At present, the total lock-up volume in the Defi ecosystem is approximately tens billions of dollars, and the borrowing and transaction volume is at the level of 1 billion dollars. The bubbles generated by the mining behavior from the capital pool. What are actual scenario of DeFi in the storage ecosystem? Let’s take a most intuitive example, all public chains basically do not have the concept of compensation fees. A miner in PoW mining coins has quit which has no impact for the consensus network. In PoS\DPoS network a validator or voting users quit which has no impact on the network. But, there have penalty wait for them.

However, there are some vital roles in the storage network, such as storage miners, verification miners, retrieval miners and storage market makers. All roles are directly participants in the storage business. Storage miners cannot arbitrarily quit from the network, because they have signed a storage agreement with users. Storage miners need to follow the contract, that is the biggest difference between storage mining and other public chain‘s mining. The concept of compensation fees is required to protect user‘s data or user’s business integrity, that is, storage miners or retrieval miners need long-term operation and maintenance to ensure their SLA, for achieving high quality of commercial-level service delivery.

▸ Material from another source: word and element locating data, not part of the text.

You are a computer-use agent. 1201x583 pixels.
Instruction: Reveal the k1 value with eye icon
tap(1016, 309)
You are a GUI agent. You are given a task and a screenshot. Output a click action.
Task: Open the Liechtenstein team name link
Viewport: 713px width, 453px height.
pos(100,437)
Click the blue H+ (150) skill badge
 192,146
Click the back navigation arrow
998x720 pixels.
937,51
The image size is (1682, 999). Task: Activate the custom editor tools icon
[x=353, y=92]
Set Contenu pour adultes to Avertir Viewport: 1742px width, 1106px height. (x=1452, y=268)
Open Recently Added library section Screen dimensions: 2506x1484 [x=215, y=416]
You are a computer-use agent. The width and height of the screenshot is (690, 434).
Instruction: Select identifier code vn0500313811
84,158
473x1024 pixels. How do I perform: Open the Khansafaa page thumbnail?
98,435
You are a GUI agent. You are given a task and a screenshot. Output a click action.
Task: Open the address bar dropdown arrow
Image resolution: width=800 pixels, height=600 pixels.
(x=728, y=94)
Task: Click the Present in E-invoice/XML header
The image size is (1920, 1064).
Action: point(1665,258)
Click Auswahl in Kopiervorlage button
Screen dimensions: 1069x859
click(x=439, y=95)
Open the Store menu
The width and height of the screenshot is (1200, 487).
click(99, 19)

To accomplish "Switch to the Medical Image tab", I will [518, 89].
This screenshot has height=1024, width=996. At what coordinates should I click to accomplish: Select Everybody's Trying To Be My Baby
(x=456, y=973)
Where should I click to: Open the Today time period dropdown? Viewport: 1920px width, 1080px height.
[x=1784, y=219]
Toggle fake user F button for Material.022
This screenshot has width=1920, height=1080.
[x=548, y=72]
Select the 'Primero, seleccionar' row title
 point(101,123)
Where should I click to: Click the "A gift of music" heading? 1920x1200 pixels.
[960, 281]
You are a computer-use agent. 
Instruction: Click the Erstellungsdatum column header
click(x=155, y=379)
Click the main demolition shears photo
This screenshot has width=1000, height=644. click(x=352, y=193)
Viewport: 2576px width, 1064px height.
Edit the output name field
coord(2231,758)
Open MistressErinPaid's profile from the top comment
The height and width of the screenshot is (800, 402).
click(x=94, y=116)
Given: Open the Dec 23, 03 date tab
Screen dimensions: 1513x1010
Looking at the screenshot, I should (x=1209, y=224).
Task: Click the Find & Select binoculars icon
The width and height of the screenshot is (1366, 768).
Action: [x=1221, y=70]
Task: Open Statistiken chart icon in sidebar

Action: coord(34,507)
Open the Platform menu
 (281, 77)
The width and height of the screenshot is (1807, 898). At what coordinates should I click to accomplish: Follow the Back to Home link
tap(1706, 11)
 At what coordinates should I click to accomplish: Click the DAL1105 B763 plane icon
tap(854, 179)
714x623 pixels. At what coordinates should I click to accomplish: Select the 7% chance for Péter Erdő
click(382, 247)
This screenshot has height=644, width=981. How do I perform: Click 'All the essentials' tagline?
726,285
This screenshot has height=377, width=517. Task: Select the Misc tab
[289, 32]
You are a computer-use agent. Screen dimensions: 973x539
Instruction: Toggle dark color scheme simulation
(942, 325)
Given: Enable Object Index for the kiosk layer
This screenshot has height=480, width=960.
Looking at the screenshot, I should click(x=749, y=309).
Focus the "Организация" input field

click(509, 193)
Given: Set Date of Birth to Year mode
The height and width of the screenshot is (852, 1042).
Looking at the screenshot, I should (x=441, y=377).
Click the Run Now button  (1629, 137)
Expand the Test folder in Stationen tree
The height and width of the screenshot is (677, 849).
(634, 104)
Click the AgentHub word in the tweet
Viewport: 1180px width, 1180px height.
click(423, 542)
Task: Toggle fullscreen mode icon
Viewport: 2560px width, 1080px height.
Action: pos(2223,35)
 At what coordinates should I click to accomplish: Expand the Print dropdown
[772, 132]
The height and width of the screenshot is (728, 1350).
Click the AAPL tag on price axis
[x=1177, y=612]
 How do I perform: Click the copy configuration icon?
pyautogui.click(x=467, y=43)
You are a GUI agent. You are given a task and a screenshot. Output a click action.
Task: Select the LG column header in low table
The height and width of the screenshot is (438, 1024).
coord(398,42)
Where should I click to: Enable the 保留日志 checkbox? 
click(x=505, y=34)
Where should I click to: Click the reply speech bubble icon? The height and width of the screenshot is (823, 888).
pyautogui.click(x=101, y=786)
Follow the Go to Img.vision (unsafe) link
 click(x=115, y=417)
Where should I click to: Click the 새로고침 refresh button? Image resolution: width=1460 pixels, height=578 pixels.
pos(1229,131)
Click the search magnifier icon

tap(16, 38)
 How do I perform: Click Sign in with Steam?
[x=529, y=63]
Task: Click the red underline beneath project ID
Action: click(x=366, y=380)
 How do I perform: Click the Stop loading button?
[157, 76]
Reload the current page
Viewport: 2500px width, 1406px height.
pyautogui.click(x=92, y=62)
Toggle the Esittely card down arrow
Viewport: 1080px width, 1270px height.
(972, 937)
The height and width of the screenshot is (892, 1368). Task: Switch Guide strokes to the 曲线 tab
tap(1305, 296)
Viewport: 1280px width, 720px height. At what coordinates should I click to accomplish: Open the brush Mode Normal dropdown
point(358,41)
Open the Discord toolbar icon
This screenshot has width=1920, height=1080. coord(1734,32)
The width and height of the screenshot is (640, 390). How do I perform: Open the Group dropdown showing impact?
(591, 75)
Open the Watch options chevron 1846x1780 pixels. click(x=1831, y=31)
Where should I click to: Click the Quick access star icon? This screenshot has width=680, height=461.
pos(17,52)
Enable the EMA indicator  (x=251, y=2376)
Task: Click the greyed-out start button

In the storage ecosystem such as Filecoin and Lambda, payment will deliver hundreds millions dollars in lending demand, which is almost similar with the scale of DeFi lending.Existing currency-holding investors and data center miner investors each complete their core responsibilities to form a basic storage ecosystem.Take Filecoin as an example, the pre-staking (Seal statement), order compensation fees. It is same economic logic for Lambda. So, there will be a huge market.

Not only Fil, LAMB holders can participate in this ecosystem, even ETH holders can also join the storage ecosystem to participate in mining. We aim to based on the cross-chain capabilities of Cosmos. Other scenarios such as data transaction, data verification, traffic oracle, data retrieval, and storage consumption all have real business scenarios by financial requirements on-chain.

Currently, Lambda has data storage capabilities. Storage mining has been activated in 2 months, various indicators are relatively stable. Lambda next important task is to provide storage-related businesses supporting, such as basic component support, storage standards and tools support, financial support, cross-chain demand support, etc. We are trying to partnership with other ecologies, so that decentralized storage can provide services to blockchain ecosystem and integrate with traditional industries. Decentralized storage businesses will expand in the future. Decentralized storage can be the communication bridge between the blockchain and the off-chain world, we firmly believe that the blockchain can change the future transaction model and data. It is the cornerstone of the future economy. The decentralized storage public chain will inevitably become an important track in the blockchain.